La seconde valeur affichée est le PID du dernier processus lancé pour ce job. Il correspondra à la dernière commande dans le tube. Etant donné qu'il n'y en a qu'une ici, ce sera donc le PID pour le processus exécutant Emacs. Avec l'exemple précédent, ce serait celui correspondant à less qui serait affiché.
On peut alors utiliser la commande jobs vue précédemment :
> jobs [1]+ Running emacs &
On retrouve ici le numéro du job et la commande utilisée pour le lancer (dans la dernière colonne). La texte "Running" signifie qu'il est en train de s'exécuter. Le signe + indique qu'il s'agit du job le plus récemment manipulé (ce qui sera utile pour les commandes qui seront vues ensuite).
Si le programme avait été lancé en oubliant d'ajouter le $ il est tout de même possible de pouvoir continuer d'utiliser le shell. Pour cela, il faut utiliser la combinaison de touches Ctrl-Z (maintenir la touche Ctrl et appuyer sur la lettre Z). On aura alors ceci :
> jobs [1]+ Stopped emacs
Contrairement à l'exemple précédent, l'état du job est indiqué comme "Stopped". Le job est alors en sommeil et ne réalise aucune action. La fenêtre d'Emacs est inactive et on ne peut utiliser ce programme.
Il existe toutefois une commande qui permet de demander à ce qu'un job arrêté reprenne son exécution en arrière-plan. Il s'agit de bg qui prend en paramètre le numéro de job. Par défaut, bg agit sur le job portant le + dans la liste affichée. Voici ce que l'on obtient alors :
> bg [1]+ emacs & > jobs [1]+ Running emacs &
Tout se passe alors comme si le & avait été indiqué lors du lancement du programme. On peut remarquer qu'il est d'ailleurs ajouté à l'affichage.
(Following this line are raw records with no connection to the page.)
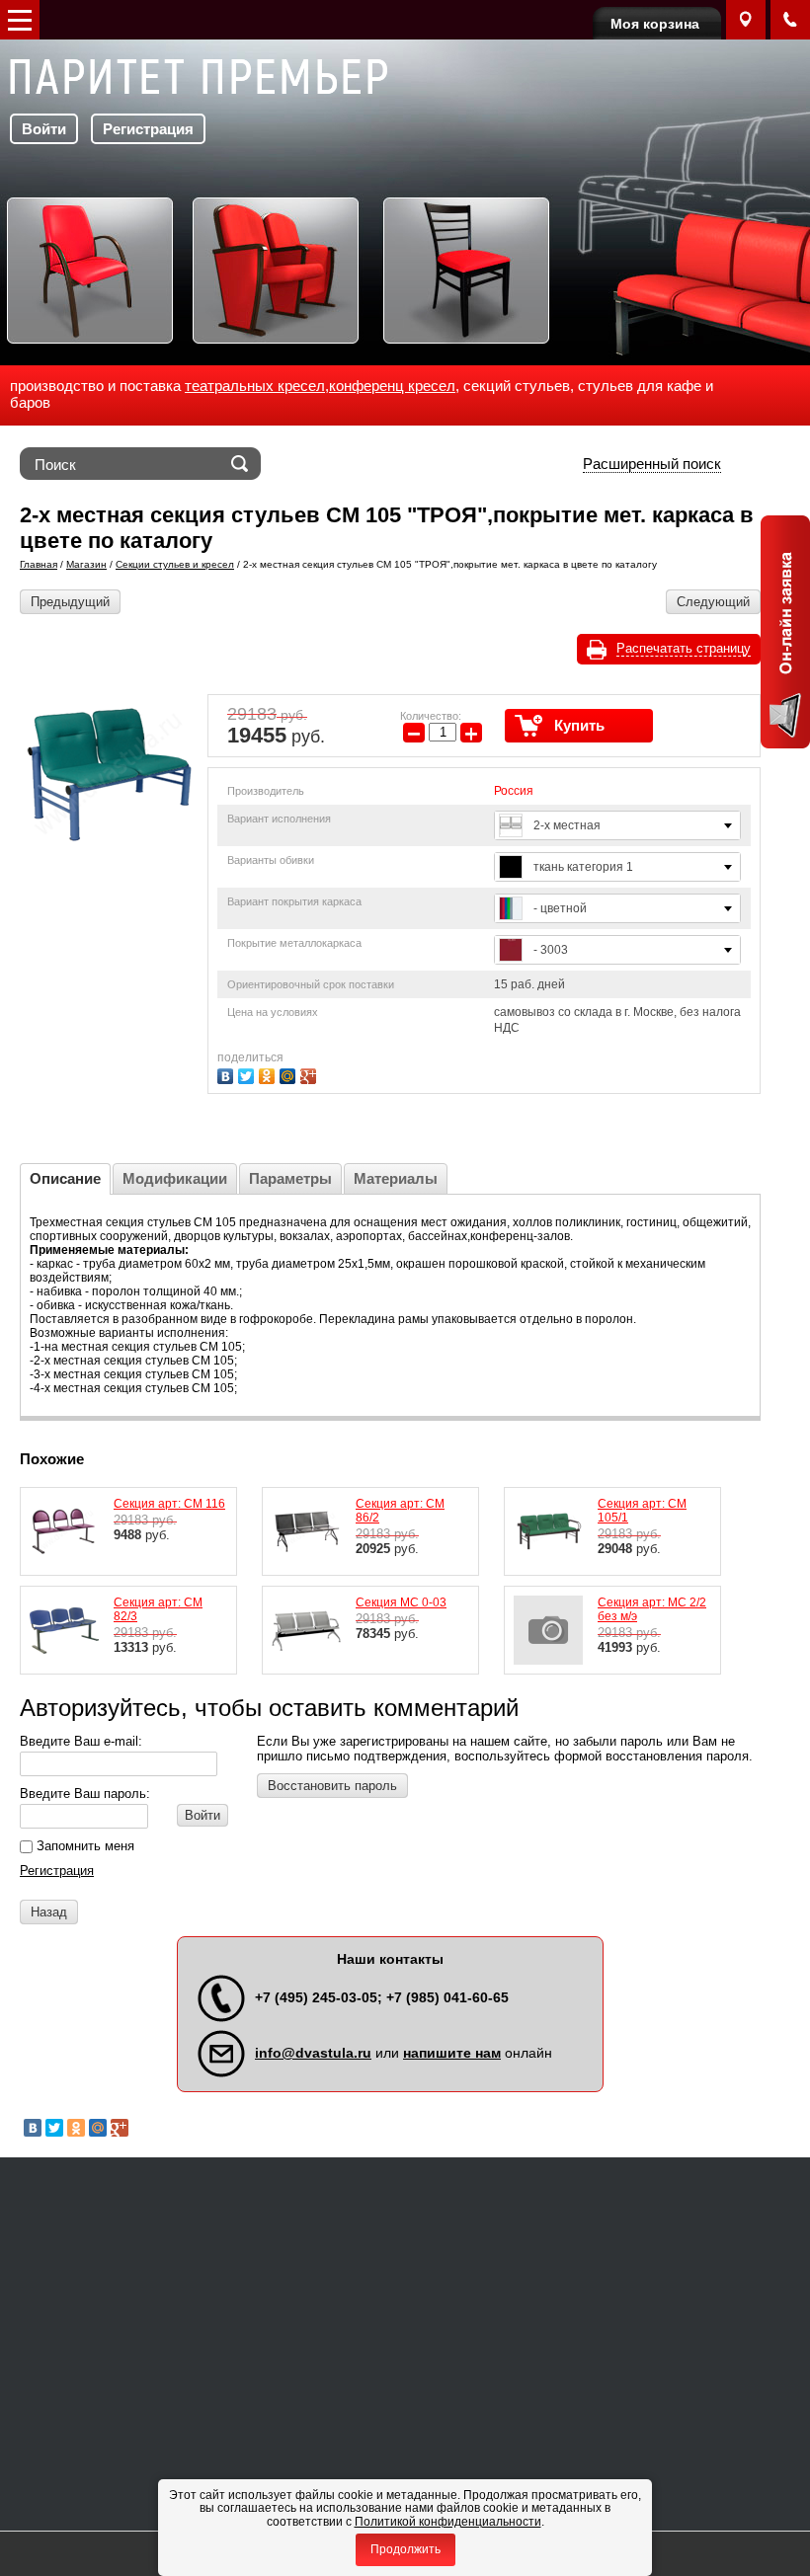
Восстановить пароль (332, 1785)
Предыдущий (70, 601)
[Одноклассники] (269, 1073)
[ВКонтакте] (227, 1073)
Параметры (290, 1178)
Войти (44, 128)
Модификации (174, 1178)
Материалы (396, 1178)
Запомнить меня (83, 1845)
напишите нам (452, 2053)
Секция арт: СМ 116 (169, 1504)
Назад (49, 1912)
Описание (65, 1178)
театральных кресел (255, 385)
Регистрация (148, 128)
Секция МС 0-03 (401, 1602)
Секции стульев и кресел (175, 564)
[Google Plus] (310, 1073)
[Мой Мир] (290, 1073)
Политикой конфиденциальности (448, 2522)
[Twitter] (248, 1073)
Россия (513, 791)
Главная (38, 564)
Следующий (713, 601)
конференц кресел (392, 385)
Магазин (86, 564)
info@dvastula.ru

A l'opposé de bg, il existe fg qui permet de mettre en avant-plan un job. Celui-ci s'exécutera alors dans le shell empêchant de saisir d'autres commandes. Le paramètre passé à fg est le même que pour bg (le numéro de job et par défaut celui avec un +). fg peut être utilisé pour un job tournant en arrière-plan ou arrêté.
L'avant-dernier job manipulé est lui aussi indiqué d'une manière particulière. Voici un exemple fictif d'affichage :
> jobs [1] Running mozilla & [2]- Stopped su [3]+ Stopped emacs -nw & [4] Running dtfile &
En tapant seulement fg (sans paramètre donc), c'est Emacs qui sera mis en avant-plan (l'option -nw permet de l'utiliser en mode texte directement dans la console). Pour rendre le programme su actif et utilisable, on peut taper indifféremment une des deux commandes suivantes :
> fg 2
> fg -
L'utilisation du - permet donc d'accéder à l'avant-dernier job et d'ainsi facilement passer d'un job à un autre sans connaître leurs numéros.
Etant donné que kill est une commande intégrée à bash, il permet aussi d'intéragir avec les jobs. Pour cela, il faudra à la place du PID indiquer le numéro du job précédé du caractère %. Comme par exemple :
> kill -SIGSTOP %1
Qui stoppera le job numéro 3. En fait l'utilisation de Ctrl-Z vue précédemment est équivalente à l'envoi d'un signal SIGSTOP.